Microsoft's Surface strategy: As long as it takes

Microsoft's Surface strategy: As long as it takes

Summary: Time may be on Microsoft's side when it comes to the prospects for its Surface tablet PC initiative.

A Surface Pro tablet. Image: Microsoft.

Next week, Microsoft is expected to launch a Surface Mini, and perhaps another, larger Surface device to add to its tablet PC portfolio. The idea of Surface Mini certainly makes sense; smaller slates are seeing growth, so a seven- or eight-inch model could potentially capitalise on that nicely.

The arrival of the third-generation of the Surface (perhaps a Surface Pro 3) would also help Microsoft's tablet prospects in another way: it usually takes tech companies three versions of any new device to fix all the flaws spotted in the product.

The first-gen Surface RT and Surface Pro tablets were released in October 2012 and February 2013 respectively. Their successors, the Surface 2 and Surface Pro 2, arrived in October 2013. But sales remain low, probably somewhere around two to three percent of the worldwide tablet market.

The numbers Microsoft has released about the Surface tell part of the story. Microsoft reported Surface revenue of $494m in its most recent third quarter report, but the costs associated with generating that revenue (which include manufacturing and distribution of the devices) hit $539m.

The same thing happened in the previous quarter, covering the three months to December 31 last year: Surface revenues hit $893m, but at a cost of revenue of $932m. In Microsoft's Q1, Surface revenue stood at $400m and the cost of revenue at $645m (before that Microsoft reported Surface revenue of $853m in its Q4 2012 — along with a $900m write-down on Surface RT inventory).

According to these numbers, Surface is still costing more to make and distribute than Microsoft is making from selling it.

So how long will can Microsoft continue to build 'tablet PCs' that are snubbed by consumers? The answer is probably as long as it takes.

Surface is interesting — and important — because it embodies nearly all the challenges that Microsoft faces in trying to reinvent itself for the post-PC world: the rise of new types of hardware, the need to rethink Windows, and the race to the cloud.

Replacing the Ballmer-era unofficial definition of Microsoft as a 'devices and services company' with new CEO Satya Nadella's 'mobile-first, cloud-first' slogan might at first glance have spelled bad news for Surface. But with Nadella rumoured to be presiding over the launch of new Surface devices, it looks like the line will remain key for the company in the future.

## Pointing listing for text and elements
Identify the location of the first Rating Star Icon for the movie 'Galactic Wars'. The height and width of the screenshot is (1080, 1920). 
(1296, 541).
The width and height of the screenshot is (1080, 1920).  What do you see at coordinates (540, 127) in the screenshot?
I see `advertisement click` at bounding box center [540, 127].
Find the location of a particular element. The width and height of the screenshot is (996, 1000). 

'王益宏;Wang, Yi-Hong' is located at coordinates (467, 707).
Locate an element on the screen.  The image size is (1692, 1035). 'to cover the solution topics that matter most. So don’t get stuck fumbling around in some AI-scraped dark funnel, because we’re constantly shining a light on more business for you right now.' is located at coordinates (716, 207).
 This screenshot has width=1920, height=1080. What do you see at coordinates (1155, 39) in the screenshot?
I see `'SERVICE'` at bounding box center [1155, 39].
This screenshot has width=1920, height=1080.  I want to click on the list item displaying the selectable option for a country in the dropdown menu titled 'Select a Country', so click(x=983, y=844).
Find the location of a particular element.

## WORK TO BE COMPLETED
Translate this sentence from the Surface strategy article into Spanish: "According to these numbers, Surface is still costing more to make and distribute than Microsoft is making from selling it." This task uses only the Surface strategy article; the listing is not needed.

## SOLUTION TO THE EXERCISE
Según estas cifras, fabricar y distribuir Surface todavía le cuesta a Microsoft más de lo que gana vendiéndolo.